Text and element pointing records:
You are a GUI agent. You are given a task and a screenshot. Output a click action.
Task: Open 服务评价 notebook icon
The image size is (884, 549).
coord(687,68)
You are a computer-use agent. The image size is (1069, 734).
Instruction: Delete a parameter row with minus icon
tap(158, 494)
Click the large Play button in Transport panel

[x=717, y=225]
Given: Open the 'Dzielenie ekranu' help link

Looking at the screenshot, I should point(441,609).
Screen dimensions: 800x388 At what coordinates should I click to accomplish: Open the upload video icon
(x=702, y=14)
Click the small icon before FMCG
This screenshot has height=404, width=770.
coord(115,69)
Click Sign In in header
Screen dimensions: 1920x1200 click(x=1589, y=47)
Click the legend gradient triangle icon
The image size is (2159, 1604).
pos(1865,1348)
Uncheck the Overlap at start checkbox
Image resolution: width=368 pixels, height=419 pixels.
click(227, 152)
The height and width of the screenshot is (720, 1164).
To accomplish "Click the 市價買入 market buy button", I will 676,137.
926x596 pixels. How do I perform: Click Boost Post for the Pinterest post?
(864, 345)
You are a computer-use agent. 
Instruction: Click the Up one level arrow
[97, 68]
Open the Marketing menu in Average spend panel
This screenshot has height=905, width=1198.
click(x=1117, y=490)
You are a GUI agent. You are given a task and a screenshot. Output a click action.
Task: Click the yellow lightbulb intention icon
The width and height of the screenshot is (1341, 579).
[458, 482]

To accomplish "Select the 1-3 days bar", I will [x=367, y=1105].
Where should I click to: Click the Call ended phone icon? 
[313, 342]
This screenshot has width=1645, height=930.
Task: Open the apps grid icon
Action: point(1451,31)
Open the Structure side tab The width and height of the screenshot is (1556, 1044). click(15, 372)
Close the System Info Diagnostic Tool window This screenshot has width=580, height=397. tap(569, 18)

What is required: Rewrite every line of the rows above as a numbered list, skipping blank lines.

Final answer:
1. You are a GUI agent. You are given a task and a screenshot. Output a click action.
2. Task: Open 服务评价 notebook icon
3. The image size is (884, 549).
4. coord(687,68)
5. You are a computer-use agent. The image size is (1069, 734).
6. Instruction: Delete a parameter row with minus icon
7. tap(158, 494)
8. Click the large Play button in Transport panel
9. [x=717, y=225]
10. Given: Open the 'Dzielenie ekranu' help link
11. Looking at the screenshot, I should point(441,609).
12. Screen dimensions: 800x388 At what coordinates should I click to accomplish: Open the upload video icon
13. (x=702, y=14)
14. Click the small icon before FMCG
15. This screenshot has height=404, width=770.
16. coord(115,69)
17. Click Sign In in header
18. Screen dimensions: 1920x1200 click(x=1589, y=47)
19. Click the legend gradient triangle icon
20. The image size is (2159, 1604).
21. pos(1865,1348)
22. Uncheck the Overlap at start checkbox
23. Image resolution: width=368 pixels, height=419 pixels.
24. click(227, 152)
25. The height and width of the screenshot is (720, 1164).
26. To accomplish "Click the 市價買入 market buy button", I will 676,137.
27. 926x596 pixels. How do I perform: Click Boost Post for the Pinterest post?
28. (864, 345)
29. You are a computer-use agent. 
30. Instruction: Click the Up one level arrow
31. [97, 68]
32. Open the Marketing menu in Average spend panel
33. This screenshot has height=905, width=1198.
34. click(x=1117, y=490)
35. You are a GUI agent. You are given a task and a screenshot. Output a click action.
36. Task: Click the yellow lightbulb intention icon
37. The width and height of the screenshot is (1341, 579).
38. [458, 482]
39. To accomplish "Select the 1-3 days bar", I will [x=367, y=1105].
40. Where should I click to: Click the Call ended phone icon? 
41. [313, 342]
42. This screenshot has width=1645, height=930.
43. Task: Open the apps grid icon
44. Action: point(1451,31)
45. Open the Structure side tab The width and height of the screenshot is (1556, 1044). click(15, 372)
46. Close the System Info Diagnostic Tool window This screenshot has width=580, height=397. tap(569, 18)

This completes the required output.